Psychoanalytic Theory: Examines the role of the unconscious in performance, exploring how performance can represent and produce psychological conflicts and tensions.
- "Performance studies is an interdisciplinary academic field that uses performance as a lens and a tool to study the world."
- "The term performance is broad, and can include artistic and aesthetic performances like concerts, theatrical events, and performance art; sporting events; social, political and religious events like rituals, ceremonies, proclamations and public decisions; certain kinds of language use; and those components of identity which require someone to do, rather than just be, something."
- "Performance studies draws from theories and methods of the performing arts, anthropology, sociology, literary theory, culture studies, communication, and others."
- "Performance studies tends to concentrate on a mix of research methods."
- "The application of practice-led or practice-based research methods has become a widespread phenomenon not just in the anglophone world."
- "The documentation of Practice-as-Research in Performance (PARIP), a devoted research project conducted at the University of Bristol between 2001 and 2006, offers a number of inspiring articles and portraits of such research projects."
- "Artistic auto-ethnographic approaches and verbatim theatre."
- "The documentation of Practice-as-Research in Performance (PARIP), a devoted research project conducted at the University of Bristol between 2001 and 2006... was key for a breakthrough of using creative thinking within this subject field."
- "Performance studies is an interdisciplinary academic field that uses performance as a lens and a tool to study the world."
- "The term performance is broad, and can include artistic and aesthetic performances like concerts, theatrical events, and performance art; sporting events; social, political and religious events like rituals, ceremonies, proclamations and public decisions; certain kinds of language use; and those components of identity which require someone to do, rather than just be, something."
- "Performance studies draws from theories and methods of the performing arts, anthropology, sociology, literary theory, culture studies, communication, and others."
- "Performance studies tends to concentrate on a mix of research methods."
- "The application of practice-led or practice-based research methods has become a widespread phenomenon not just in the anglophone world."
- "The documentation of Practice-as-Research in Performance (PARIP), a devoted research project conducted at the University of Bristol between 2001 and 2006... was key for a breakthrough of using creative thinking within this subject field."
- "Performance studies is an interdisciplinary academic field that uses performance as a lens and a tool to study the world."
- "The term performance is broad, and can include artistic and aesthetic performances like concerts, theatrical events, and performance art; sporting events; social, political and religious events like rituals, ceremonies, proclamations and public decisions; certain kinds of language use; and those components of identity which require someone to do, rather than just be, something."

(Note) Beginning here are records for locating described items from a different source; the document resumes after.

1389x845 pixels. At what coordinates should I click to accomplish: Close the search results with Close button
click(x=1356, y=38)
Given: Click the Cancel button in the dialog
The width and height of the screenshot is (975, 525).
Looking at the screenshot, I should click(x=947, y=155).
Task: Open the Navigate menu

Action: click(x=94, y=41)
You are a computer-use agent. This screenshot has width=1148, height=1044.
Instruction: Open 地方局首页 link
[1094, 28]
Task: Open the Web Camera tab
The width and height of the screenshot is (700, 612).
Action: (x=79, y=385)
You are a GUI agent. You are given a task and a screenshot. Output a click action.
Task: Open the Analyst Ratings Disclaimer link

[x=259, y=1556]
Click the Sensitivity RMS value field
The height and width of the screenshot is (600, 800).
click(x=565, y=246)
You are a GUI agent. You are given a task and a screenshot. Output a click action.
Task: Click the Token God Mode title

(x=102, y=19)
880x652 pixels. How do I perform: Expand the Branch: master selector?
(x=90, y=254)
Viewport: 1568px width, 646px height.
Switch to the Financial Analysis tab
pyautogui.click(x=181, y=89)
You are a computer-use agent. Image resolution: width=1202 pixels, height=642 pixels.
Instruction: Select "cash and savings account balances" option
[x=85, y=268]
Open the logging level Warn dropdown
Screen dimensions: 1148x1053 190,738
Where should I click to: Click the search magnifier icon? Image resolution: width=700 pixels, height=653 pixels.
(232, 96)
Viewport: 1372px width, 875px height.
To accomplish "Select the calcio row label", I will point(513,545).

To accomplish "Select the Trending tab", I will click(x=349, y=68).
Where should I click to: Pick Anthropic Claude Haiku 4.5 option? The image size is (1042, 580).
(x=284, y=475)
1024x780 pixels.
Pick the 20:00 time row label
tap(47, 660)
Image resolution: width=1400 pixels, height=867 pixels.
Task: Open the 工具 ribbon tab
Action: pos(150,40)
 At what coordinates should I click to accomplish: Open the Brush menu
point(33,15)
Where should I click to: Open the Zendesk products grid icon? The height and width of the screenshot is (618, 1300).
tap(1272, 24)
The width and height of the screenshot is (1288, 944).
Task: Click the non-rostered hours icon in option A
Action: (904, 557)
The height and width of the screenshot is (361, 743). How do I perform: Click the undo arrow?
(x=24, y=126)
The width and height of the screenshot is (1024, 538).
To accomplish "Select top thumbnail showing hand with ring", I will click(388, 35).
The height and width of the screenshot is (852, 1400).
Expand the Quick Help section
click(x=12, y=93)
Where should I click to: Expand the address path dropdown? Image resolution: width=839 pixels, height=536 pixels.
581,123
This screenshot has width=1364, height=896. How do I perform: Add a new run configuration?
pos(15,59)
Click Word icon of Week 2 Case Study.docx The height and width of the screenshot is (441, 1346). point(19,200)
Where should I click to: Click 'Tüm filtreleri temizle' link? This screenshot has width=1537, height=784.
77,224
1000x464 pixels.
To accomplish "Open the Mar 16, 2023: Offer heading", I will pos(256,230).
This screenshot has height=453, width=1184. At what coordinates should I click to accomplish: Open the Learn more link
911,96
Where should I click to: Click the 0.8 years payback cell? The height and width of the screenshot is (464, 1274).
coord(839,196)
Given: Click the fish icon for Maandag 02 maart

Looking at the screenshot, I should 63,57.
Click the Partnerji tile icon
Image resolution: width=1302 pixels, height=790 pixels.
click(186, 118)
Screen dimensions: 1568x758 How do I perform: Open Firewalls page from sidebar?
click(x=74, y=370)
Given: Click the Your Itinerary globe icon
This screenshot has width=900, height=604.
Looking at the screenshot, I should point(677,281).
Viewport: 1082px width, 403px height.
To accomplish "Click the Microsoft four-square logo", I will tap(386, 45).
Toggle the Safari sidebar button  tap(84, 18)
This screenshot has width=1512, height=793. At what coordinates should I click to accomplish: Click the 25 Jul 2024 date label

- "The documentation of Practice-as-Research in Performance (PARIP), a devoted research project conducted at the University of Bristol between 2001 and 2006... offers a number of inspiring articles and portraits of such research projects."
- "Artistic auto-ethnographic approaches and verbatim theatre."
- "The documentation of Practice-as-Research in Performance (PARIP), a devoted research project conducted at the University of Bristol between 2001 and 2006... was key for a breakthrough of using creative thinking within this subject field."
- "Performance studies tends to concentrate on a mix of research methods."